### [SELECTED PASSAGE]
----------------------------------------

News of the Month — June 2022
Some of these stories may require a subscription.
NUHW member Ken Rogers, a psychologist at Kaiser’s South Sacramento/Elk Grove clinic, and Shay Loftus, a psychologist at Fairfield Mental Health and Wellness Center in Solano County, are featured in an LA Progressive story about 2,000 NUHW mental health practitioner members who have voted to strike against Kaiser Permanente. The result of the late May balloting was 91 percent in favor of walking out, with the date yet to be determined.
NUHW is included in a story from PayDayReport about unions advocating for gun control. NUHW President Sal Rosselli says he is ready to stand with others on the issues of gun control and mental healthcare and that it’s important for unions to engage on guns because labor’s most recent membership gains come primarily among women and people of color, who are disproportionately affected by gun violence.
Becker’s Hospital Review notes that U.S. Reps. Madeleine Dean (D-Pa) and Larry Bucshon (R-Ind) introduced a bill to protect healthcare workers from violence. The Safety From Violence for Healthcare Employees Act would criminalize assault or intimidation of hospital employees and provide legal penalties for individuals who knowingly and intentionally do so.
Full-time frontline healthcare workers are assured to receive a $1,000 bonus, while their part-time counterparts will get $750 after California legislators released a budget deal with money set aside for the payments, the Sacramento Bee reported. The state would also match specified facility payments of up to $500 for full-time workers and $750 for part-time employees and the payments would be excluded from state taxes. Governor Newsom, who proposed the bonuses, still must sign the budget package before they become official.

----------------------------------------

Collected data
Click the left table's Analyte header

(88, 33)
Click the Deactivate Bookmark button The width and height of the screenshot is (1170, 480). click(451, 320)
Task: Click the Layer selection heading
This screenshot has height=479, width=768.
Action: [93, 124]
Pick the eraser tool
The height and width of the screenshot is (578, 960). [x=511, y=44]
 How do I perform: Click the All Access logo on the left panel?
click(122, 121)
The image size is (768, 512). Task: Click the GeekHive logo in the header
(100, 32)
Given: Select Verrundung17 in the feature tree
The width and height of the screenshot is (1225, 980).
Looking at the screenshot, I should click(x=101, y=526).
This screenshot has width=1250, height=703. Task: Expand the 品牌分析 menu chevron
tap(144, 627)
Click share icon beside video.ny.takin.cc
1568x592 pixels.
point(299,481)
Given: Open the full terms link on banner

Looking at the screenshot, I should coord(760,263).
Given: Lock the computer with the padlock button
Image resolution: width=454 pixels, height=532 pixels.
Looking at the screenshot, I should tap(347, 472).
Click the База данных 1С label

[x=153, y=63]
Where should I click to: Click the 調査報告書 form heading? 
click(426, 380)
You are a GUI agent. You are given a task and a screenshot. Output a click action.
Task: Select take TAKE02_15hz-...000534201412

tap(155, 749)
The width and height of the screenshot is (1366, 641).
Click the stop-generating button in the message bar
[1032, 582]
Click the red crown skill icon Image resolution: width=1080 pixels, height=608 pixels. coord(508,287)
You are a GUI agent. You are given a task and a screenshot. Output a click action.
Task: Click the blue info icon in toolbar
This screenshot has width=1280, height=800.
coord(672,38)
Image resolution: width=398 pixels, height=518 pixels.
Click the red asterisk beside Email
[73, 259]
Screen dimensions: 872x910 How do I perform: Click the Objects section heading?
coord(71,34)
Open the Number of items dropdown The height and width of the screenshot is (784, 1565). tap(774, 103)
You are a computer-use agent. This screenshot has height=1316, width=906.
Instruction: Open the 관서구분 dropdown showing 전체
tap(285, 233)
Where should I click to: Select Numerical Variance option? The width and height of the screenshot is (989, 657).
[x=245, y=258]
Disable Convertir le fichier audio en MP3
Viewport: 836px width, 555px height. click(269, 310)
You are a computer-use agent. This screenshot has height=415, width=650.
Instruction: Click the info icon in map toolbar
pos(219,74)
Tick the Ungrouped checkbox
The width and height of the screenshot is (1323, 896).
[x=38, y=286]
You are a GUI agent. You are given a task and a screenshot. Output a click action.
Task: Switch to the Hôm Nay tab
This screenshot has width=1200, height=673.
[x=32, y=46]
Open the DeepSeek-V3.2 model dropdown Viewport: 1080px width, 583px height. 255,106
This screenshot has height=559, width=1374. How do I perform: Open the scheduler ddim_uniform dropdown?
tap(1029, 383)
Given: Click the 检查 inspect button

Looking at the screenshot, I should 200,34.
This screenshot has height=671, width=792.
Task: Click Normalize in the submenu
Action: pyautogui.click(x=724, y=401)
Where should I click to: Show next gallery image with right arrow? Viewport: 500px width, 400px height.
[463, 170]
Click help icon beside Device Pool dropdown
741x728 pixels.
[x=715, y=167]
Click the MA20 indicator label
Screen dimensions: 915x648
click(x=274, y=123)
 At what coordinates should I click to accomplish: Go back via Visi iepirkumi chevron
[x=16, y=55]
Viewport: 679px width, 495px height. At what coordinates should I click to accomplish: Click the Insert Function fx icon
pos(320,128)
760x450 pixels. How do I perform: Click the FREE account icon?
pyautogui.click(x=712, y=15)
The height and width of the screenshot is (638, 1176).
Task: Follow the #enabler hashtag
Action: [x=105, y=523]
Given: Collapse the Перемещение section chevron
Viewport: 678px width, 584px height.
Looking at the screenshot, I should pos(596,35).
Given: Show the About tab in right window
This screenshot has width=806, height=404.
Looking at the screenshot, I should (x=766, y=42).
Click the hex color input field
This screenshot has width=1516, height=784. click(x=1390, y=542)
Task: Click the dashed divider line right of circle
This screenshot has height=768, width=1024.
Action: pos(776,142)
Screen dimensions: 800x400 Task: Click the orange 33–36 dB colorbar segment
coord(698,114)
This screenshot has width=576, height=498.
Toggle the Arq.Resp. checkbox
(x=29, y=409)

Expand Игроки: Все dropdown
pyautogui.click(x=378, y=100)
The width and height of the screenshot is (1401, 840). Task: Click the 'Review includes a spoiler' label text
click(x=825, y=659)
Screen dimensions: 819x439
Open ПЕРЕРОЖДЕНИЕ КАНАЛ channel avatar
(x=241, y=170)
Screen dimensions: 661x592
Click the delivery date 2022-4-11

----------------------------------------

### [ACTIVITY 1]
Condense the paragraph of the June 2022 news roundup that begins "Becker's Hospital Review notes" into a shorter version that keeps its main facts.
### [ACTIVITY 2]
Extend the June 2022 news roundup with the next part, picking up after its final paragraph.

### [ANSWER 1]
Becker's Hospital Review reports that U.S. Reps. Madeleine Dean (D-Pa) and Larry Bucshon (R-Ind) introduced the Safety From Violence for Healthcare Employees Act, which would make assaulting or intimidating hospital employees a crime with legal penalties for those who knowingly and intentionally do so.

### [ANSWER 2]
Law360 reports that NUHW scored a victory after a National Labor Relations Board Judge determined that Kaiser unlawfully delayed its response to one of our information requests about mental health services, including the number of patients seen by phone and other data about telehealth visits over video.
The Los Angeles City Council tentatively approved an ordinance that would raise the minimum wage for healthcare workers at privately owned hospitals in the city to $25 per hour, and have it adjusted annually to account for increases in the cost of living, according to NBC Los Angeles.
Some 100 million Americans ― including 41 percent of adults ― have healthcare debt, according to an investigation by KHN and NPR. In the past five years, more than half of U.S. adults report they’ve gone into debt because of medical or dental bills, the poll found. About 1 in 5 with any amount of debt said they don’t expect to ever pay it off, and healthcare debt is nearly twice as common for adults under 30 as for those 65 and above, reports the California Healthline.
Google has agreed to a $118 million settlement in a class-action gender discrimination lawsuit that includes some 15,500 women, according to the International Business Times. The lawsuit emerged after three women accused the company of paying its female employees about $17,000 less than their male counterparts. The settlement covers workers in 236 job titles in California since September 2013.